И пусто, пусто было на улицах лопшеньгской республики: мужики в море, жёнки в лесах. Ранняя осень — время страдное!

6

Лопшеньга строена лицом к морю, то есть на восток, к восходящему солнцу. Выражение лица каждой избы похоже на выражение лица ее хозяина. Или, вернее, хозяйки. Лица у мужиков более замкнуты, чем у жёнок.

Я живу в избе у Анны Федоровны Лысковой, у бабы Нюши, в крайнем, ближайшем к морю ряду: деревня имеет четыре ряда с ответвлениями. В горнице, где я живу, пять окон; три на восток, два на юг. Из всех пяти окон видно море. Горница поделена перегородкой; ход из одной половины в другую свободный, дверь не навешена. За перегородкой еще два окна на море: на восток и на север.

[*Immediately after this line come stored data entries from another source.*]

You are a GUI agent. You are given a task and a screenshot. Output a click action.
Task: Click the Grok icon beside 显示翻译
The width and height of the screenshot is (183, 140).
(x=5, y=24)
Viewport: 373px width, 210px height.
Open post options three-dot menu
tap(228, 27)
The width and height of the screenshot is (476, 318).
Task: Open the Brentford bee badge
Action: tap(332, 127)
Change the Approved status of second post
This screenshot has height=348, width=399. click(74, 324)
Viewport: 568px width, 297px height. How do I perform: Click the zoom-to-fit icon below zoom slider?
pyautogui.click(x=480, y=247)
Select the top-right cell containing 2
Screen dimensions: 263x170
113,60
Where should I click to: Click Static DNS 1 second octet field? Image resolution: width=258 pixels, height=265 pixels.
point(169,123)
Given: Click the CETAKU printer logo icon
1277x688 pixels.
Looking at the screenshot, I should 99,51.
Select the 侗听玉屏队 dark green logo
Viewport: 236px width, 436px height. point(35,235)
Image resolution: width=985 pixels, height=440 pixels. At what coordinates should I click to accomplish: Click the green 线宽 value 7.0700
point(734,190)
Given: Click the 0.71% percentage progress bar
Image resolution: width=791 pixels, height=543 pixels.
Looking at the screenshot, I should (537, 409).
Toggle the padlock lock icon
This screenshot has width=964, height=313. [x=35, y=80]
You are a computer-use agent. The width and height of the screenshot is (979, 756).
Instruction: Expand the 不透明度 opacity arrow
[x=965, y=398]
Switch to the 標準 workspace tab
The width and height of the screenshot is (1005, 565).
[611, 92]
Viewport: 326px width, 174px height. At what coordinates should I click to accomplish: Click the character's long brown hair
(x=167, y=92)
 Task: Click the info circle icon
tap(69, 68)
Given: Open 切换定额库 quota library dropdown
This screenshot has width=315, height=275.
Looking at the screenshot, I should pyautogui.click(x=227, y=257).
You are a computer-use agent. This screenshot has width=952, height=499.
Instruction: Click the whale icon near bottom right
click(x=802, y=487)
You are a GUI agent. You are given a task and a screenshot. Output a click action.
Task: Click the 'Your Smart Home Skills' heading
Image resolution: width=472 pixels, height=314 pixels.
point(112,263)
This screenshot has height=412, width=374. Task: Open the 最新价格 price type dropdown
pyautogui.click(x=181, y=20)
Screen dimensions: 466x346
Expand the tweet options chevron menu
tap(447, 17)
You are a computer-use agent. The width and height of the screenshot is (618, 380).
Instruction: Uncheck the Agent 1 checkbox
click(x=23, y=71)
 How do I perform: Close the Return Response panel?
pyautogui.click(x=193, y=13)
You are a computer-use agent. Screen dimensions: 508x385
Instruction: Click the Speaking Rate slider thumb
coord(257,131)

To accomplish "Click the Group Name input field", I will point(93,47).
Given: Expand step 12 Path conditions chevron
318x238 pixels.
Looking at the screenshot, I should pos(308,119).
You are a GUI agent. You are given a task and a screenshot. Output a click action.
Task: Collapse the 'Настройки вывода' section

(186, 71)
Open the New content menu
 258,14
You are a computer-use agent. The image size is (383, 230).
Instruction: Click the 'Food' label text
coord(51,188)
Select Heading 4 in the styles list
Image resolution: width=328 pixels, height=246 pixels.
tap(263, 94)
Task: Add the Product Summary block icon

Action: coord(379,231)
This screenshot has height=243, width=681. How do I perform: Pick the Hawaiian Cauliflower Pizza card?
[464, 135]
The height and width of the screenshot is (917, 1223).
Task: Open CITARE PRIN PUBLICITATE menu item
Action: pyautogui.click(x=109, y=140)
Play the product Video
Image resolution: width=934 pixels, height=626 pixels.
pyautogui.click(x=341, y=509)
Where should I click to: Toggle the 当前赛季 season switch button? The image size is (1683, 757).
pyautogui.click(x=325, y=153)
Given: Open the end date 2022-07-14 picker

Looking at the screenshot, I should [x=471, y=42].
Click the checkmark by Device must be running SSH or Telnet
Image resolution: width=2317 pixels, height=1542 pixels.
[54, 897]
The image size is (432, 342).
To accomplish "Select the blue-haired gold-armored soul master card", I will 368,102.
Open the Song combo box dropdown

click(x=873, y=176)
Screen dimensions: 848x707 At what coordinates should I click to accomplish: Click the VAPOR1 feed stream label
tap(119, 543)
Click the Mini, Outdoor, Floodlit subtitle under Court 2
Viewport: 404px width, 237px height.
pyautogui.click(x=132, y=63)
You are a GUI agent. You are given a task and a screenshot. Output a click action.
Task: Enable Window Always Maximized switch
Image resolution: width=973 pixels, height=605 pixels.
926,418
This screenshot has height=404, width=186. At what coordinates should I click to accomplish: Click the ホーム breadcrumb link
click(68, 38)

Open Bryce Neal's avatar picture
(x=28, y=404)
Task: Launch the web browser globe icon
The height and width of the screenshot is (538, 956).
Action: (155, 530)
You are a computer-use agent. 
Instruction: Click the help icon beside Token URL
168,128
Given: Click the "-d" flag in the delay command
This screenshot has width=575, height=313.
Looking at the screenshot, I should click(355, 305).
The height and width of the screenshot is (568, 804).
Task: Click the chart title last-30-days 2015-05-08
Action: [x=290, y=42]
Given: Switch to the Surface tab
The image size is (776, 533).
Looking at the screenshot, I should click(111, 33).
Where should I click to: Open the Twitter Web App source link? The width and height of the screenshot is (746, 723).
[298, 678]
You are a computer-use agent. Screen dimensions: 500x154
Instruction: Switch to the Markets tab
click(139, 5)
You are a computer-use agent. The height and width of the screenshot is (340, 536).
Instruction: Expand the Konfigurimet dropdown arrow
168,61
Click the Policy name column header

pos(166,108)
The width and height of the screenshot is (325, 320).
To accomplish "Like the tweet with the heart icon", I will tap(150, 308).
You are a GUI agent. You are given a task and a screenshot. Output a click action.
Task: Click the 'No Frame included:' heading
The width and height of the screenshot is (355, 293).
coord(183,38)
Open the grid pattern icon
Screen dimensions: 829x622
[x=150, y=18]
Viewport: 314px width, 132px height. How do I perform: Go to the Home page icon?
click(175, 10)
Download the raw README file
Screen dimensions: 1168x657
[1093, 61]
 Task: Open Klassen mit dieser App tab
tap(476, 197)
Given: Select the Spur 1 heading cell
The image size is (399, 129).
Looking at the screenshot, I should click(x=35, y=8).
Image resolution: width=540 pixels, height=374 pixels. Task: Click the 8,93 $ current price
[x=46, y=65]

Когда я бегу по деревянным мосткам — в магазин, в клуб, в кино, в избу к братьям, привезшим меня в Лопшеньгу, — то всякий раз прочитываю стихотворный лозунг на стенде против правления здешнего рыболовецкого колхоза:

СМЕЛЫЙ ТРУД РЫБАЦКИЙ
У СТРАНЫ В ЧЕСТИ!
ДОБРОГО УЛОВА!
ДОБРОГО ПУТИ!

Рыбаки Лопшеньги не только ловят семгу на прибрежных тонях, но выходят в Мировой океан на собственных колхозных траулерах.

...Однако нужны уточнения: упомянутый мною в начале этих заметок медведь ходит к морю из лесу не рыбы ради. На берегу моря пахнет ворванью, тюленьим жиром...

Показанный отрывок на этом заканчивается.